Shane (1984: 39), misalnya sangat yakin bahwa pendidikanlah yang dapat
memberikan kontribusi pada kebudayaan di hari esok. Pendapat yang sama
juga bisa kita baca dalam penjelasan Umum Undang-Undang Republik
Indonesia Nomer 20 Tahun 2003 tentang sistem pendidikan Nasional (UU No.
20/2003), yang antara lain menyatakan: “Manusia membutuhkan pendidikan
dalam kehidupannya. Pendidikan merupakan usaha agar manusia dapat
mengembangkan potensi dirinya melalui proses pembelajaran dan atau cara
lain yang dikenal dan diakui oleh masyarakat”.
Dengan demikian, sebagai institusi, pendidikan pada prinsipnya
memikul amanah “etika masa depan”. Etika masa depan timbul dan dibentuk
oleh kesadaran bahwa setiap anak manusia akan menjalani sisa hidupnya di
masa depan bersama-sama dengan makhluk hidup lainnya yang ada di bumi.
Hal ini berarti bahwa, di satu pihak, etika masa depan menuntut manusia
untuk tidak mengelakkan tanggung jawab atas konsekuensi dari setiap
perbautan yang dilakukannya sekarang ini.
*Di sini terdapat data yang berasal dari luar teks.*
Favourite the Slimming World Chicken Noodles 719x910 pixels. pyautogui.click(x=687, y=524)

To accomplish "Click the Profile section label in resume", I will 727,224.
Sementara itu pihak lain,
manusia dituntut untuk mampu mengantisipasi, merumuskan nilai-nilai, dan
menetapkan prioritas-prioritas dalam suasana yang tidak pasti agar
generasi-generasi mendatang tidak menjadi mangsa dari proses yang
semakin tidak terkendali di zaman mereka dikemudian hari (Joesoef, 2001:
198-199).
Dalam konteks etika masa depan tersebut, karenanya visi pendidikan
seharusnya lahir dari kesadaran bahwa kita sebaiknya jangan menanti
apapun dari masa depan, karena sesungguhnya masa depan itulah
mengaharap-harapkan dari kita, kita sendirilah yang seharusnya
menyiapkannya (Joesoef, 2001: 198). Visi ini tentu saja mensyaratkan
bahwa, sebagai institusi, pendidikan harus solid. Idealnya, pendidikan
yang solid adalah pendidikan yang steril dari berbagai permasalahan.
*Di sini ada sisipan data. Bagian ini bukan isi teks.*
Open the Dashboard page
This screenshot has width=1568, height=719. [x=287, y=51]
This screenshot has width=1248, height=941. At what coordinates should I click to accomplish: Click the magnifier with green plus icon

Namun hal ini adalah suatu kemustahilan. Suka atau tidak suka,
permasalahan akan selalu ada dimanapun dan kapanpun, termasuk dalam
institusi pendidikan.
Oleh karena itu, persoalannya bukanlah usaha menghindari
permasalahah, tetapi justru perlunya menghadapi permasalahan itu secara
cerdas dengan mengidentifikasi dan memahami substansinya untuk kemudian
dicari solusinya.
Makalah ini berusaha mengidentifikasi dan memahami
permasalahan-permasalahan pendidikan kontemporer di Indonesia.
Permasalahan-permasalahan pendidikan dimaksud dikelompokkan menjadi dua
kategori, yaitu permasalahan eksternal dan permasalahan internal. Perlu
pula dikemukakan bahwa permasalah pendidikan yang diuraikan dalam
makalah ini terbatas pada permasalahan pendidikan formal.
- Permasalahan Eksternal Pendidikan Masa Kini
Permasalahan eksternal pendidikan di Indonesia dewasa ini
sesungguhnya sangat komplek. Hal ini dikarenakan oleh kenyataan
kompleksnya dimensi-dimensei eksternal pendidikan itu sendiri.
Dimensi-dimensi eksternal pendidikan meliputi dimensi sosial, politik,
ekonomi, budaya, dan bahkan juga dimensi global.
Dari berbagai permasalahan pada dimensi eksternal pendidikan di
Indonesia dewasa ini, makalah ini hanya akan menyoroti dua permasalahan,
yaitu permasalahan globalisasi dan permasalahan perubahan sosial.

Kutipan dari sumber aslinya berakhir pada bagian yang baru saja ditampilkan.